## Data section:
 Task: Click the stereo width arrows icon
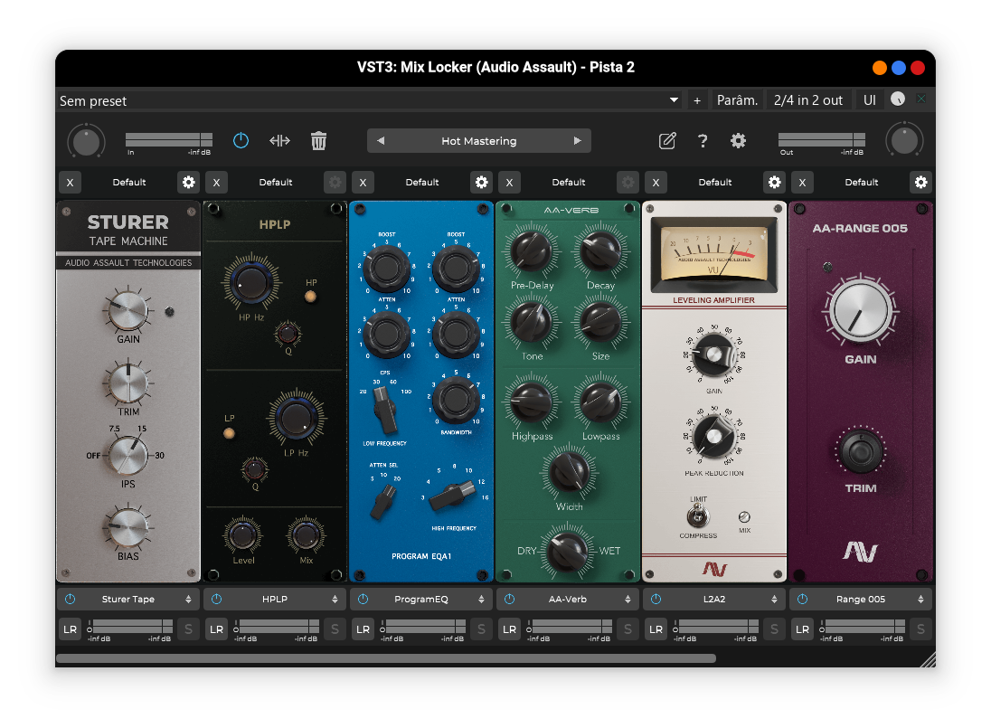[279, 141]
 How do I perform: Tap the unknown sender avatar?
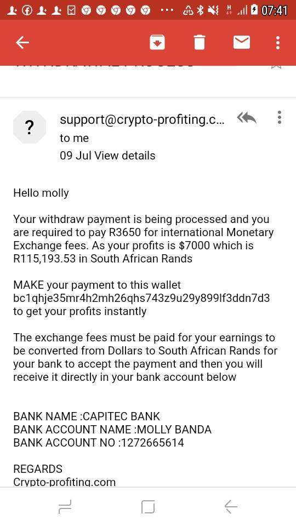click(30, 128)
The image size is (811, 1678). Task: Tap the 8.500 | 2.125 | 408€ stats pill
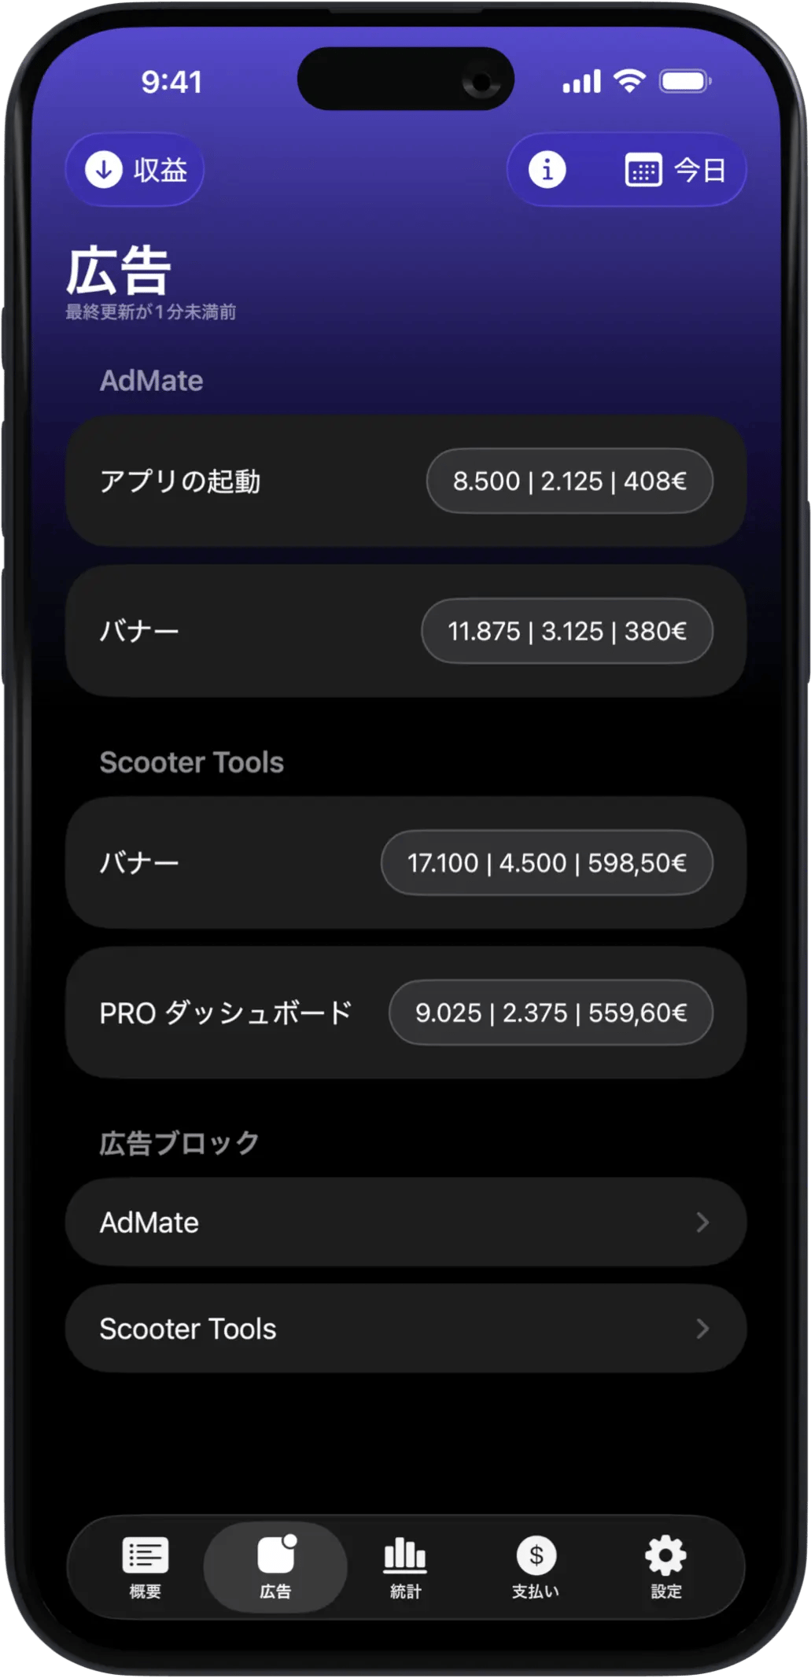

## Exercise goal:
Rewrite every line of the data above with "Tap" swapped for "Press", and change nothing else. Omit the pictures from your answer.

## Answer for this exercise:
 Task: Click the stereo width arrows icon
[279, 141]
 How do I perform: Press the unknown sender avatar?
click(30, 128)
The image size is (811, 1678). Task: Press the 8.500 | 2.125 | 408€ stats pill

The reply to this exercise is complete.